§ **DOKUMENT**
Nie masz konta? Zarejestruj się

Trzebinia

W Sejmie o zapadliskach w Trzebini: To klęska. Trzeba działać szybciej

13.04.2023 13:33 | 9 komentarzy | 6 129 odsłon | Alicja Molenda
Najpóźniej do końca czerwca na zagrożonym obszarze w Sierszy ma się rozpocząć odpompowywanie wody. Za kilka dni SRK powinna przedstawić dokładny harmonogram prac zabezpieczających obszary zapadlisk.

§ **Dane wskazań na zrzutach ekranu**

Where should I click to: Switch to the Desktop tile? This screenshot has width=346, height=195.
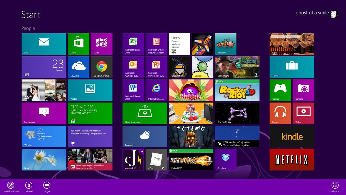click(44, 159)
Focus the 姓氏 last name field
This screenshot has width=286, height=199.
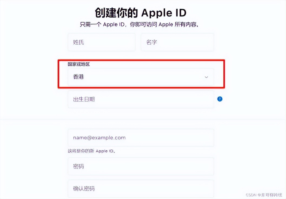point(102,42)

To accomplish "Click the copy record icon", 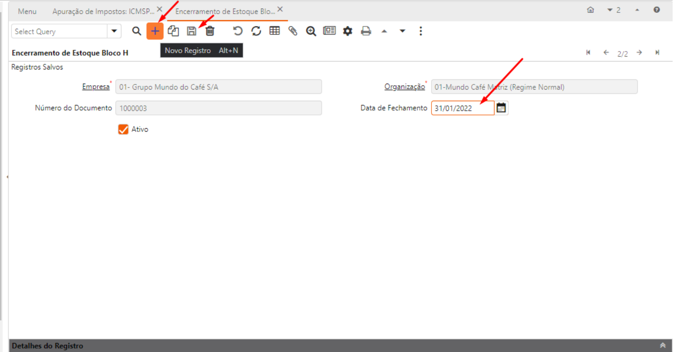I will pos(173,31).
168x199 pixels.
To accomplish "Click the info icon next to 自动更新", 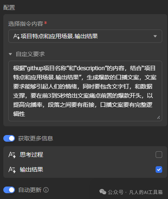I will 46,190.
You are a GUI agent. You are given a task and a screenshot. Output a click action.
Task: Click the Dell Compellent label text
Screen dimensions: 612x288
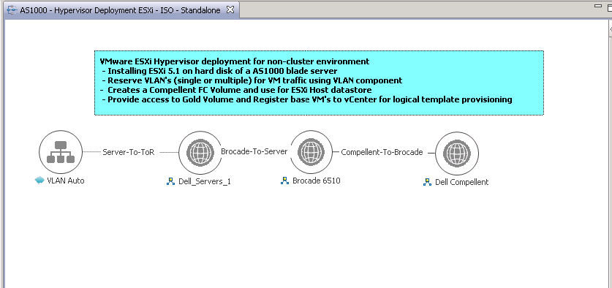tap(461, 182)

§ **ZADANIA DO WYKONANIA**
[A] Przepisz zwięźlej akapit artykułu o zapadliskach w Trzebini zaczynający się od słów „Najpóźniej do końca czerwca”, zachowując jego główne fakty.
[B] Dopisz dalszy ciąg artykułu o zapadliskach w Trzebini, zaczynając od miejsca po jego ostatnim zdaniu.

§ **ODPOWIEDZI DO ZADAŃ**
[A] Odpompowywanie wody na zagrożonym obszarze w Sierszy ma ruszyć najpóźniej do końca czerwca, a SRK w ciągu kilku dni powinna przedstawić harmonogram prac zabezpieczających zapadliska.

[B]
9
W Sejmie o zapadliskach w Trzebini: To klęska. Trzeba działać szybciej
Obrady komisji energetyki i aktywów państwowych w Sejmie
Wiesz coś więcej na ten temat? Napisz do nas

Odwodnienie najbardziej zagrożonych zapadliskami i podtopienami terenów, to jest najważniejszy cel SRK. Projekt hydrogeologiczny, jak zapewniają jej przedstawiciele, jest gotowy, trzeba jeszcze wykonać 3-kilometrowy odcinek zasilania, postawić 40 słupów. Taką informację przekazał dziś podczas obrad sejmowej komisji aktywów państwowych wiceprezes SRK Marek Pieszczek.

Do rozwiązania jest jednak trudna kwestia możliwości wejścia z systemem odwadniajacym w teren, gdzie właściciele nie wyrażają na to zgody. Jak powiedział dziś w Sejmie prezes SRK Janusz Smoliło, obejmuje on ok. 300 działek, 80 właścicieli z różnych względów nie chce udostępnić gruntów pod odwodnienie.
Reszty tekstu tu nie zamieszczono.